Saviano ha dichiarato che la sua vita sarebbe stata migliore se non avesse scritto Gomorra. Anche tu vivi sotto scorta, un rischio che avevi calcolato?
«C’è molta gente che è a casa senza lavoro con un mutuo e dei figli da mantenere, credo che ognuno viva i propri drammi in base alla propria scala di valori. Io faccio la mia vita, sono sorridente, allegro, felice. Per me uscire di casa accompagnato non è una così grave limitazione, è un contratto tra me e lo stato che mi permette di fare il mio lavoro. No vedo tutta questa epicità nell’avere la scorta. In fondo, anche Galan è scortato».

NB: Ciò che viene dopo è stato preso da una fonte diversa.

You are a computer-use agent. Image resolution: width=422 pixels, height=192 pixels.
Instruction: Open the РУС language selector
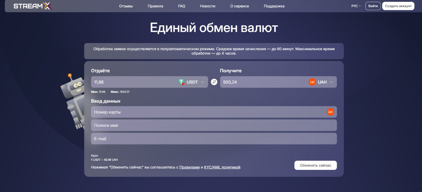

Giulio Cavalli. Note biografiche: classe 1977, milanese, dal 2001 calca le scene teatrali e dal 2006 il suo lavoro è sempre più incentrato su un teatro di denuncia sociale e politico. Ha ottenuto numerosi riconoscimenti. Nel dicembre 2009 è stato ricevuto dal Presidente della Repubblica Giorgio Napolitano che gli ha portato la propria solidarietà per la vita sotto scorta a causa delle minacce da cosche mafiose. Nel gennaio 2010 è stato premiato a Catania con il premio Pippo Fava. Dall’aprile 2010 è stato eletto consigliere regionale candidato indipendente nella lista di Idv in Lombardia. Ha aderito successivamente al gruppo di Sel. È autore dei libri Linate 2001: la strage e Nomi Cognomi e infami (edizioni Verdenero). Nel 2012 esce per  Chiarelettere il suo L’innocenza di Giulio sui rapporti tra Giulio Andreotti e la mafia. Ora sta lavorando a un nuovo spettacolo su Marcello Dell’Utri che sta cercando di autoprodursi (tutte le info sul suo sito giuliocavalli.net) perché il «vento di Beirut spira ancora forte in Italia e l’ombra di Marcello è molto lunga».